▶ AIM OF THE EXERCISE
In the entries below, find the lines with the word "accomplish" and copy them.

•••••

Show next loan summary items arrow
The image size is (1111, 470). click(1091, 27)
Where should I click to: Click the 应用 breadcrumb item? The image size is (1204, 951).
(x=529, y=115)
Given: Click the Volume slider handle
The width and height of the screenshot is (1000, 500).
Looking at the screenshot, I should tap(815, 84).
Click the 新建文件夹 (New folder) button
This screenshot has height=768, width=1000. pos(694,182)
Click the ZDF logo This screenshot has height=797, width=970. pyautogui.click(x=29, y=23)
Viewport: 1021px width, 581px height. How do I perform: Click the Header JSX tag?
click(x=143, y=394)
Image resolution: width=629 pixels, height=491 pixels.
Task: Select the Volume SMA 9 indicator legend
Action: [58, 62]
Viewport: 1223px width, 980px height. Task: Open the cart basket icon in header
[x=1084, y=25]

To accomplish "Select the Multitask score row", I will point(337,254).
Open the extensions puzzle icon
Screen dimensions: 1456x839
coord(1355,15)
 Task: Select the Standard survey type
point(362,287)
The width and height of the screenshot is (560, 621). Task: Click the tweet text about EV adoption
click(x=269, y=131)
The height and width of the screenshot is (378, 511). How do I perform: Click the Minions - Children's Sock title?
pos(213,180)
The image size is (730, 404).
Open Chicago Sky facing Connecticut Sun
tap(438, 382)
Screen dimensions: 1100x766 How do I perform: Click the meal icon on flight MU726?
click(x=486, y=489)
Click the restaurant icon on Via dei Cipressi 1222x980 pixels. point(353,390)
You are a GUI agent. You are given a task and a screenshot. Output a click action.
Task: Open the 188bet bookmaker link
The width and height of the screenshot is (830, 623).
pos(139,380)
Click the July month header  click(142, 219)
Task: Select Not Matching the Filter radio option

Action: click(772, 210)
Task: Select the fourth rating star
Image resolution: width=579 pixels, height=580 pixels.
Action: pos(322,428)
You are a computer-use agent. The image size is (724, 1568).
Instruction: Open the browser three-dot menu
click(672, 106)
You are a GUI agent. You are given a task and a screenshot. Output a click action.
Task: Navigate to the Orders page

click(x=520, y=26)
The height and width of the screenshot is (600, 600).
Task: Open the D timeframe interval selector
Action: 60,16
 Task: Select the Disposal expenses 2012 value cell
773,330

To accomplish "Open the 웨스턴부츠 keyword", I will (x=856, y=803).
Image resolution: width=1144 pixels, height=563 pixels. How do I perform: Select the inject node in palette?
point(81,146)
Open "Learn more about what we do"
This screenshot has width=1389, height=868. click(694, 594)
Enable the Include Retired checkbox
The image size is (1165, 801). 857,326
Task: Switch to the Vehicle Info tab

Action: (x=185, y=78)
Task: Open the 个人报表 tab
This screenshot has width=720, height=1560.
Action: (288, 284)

•••••

▶ RESULT BELOW
To accomplish "Select the Multitask score row", I will point(337,254).
To accomplish "Open the 웨스턴부츠 keyword", I will (x=856, y=803).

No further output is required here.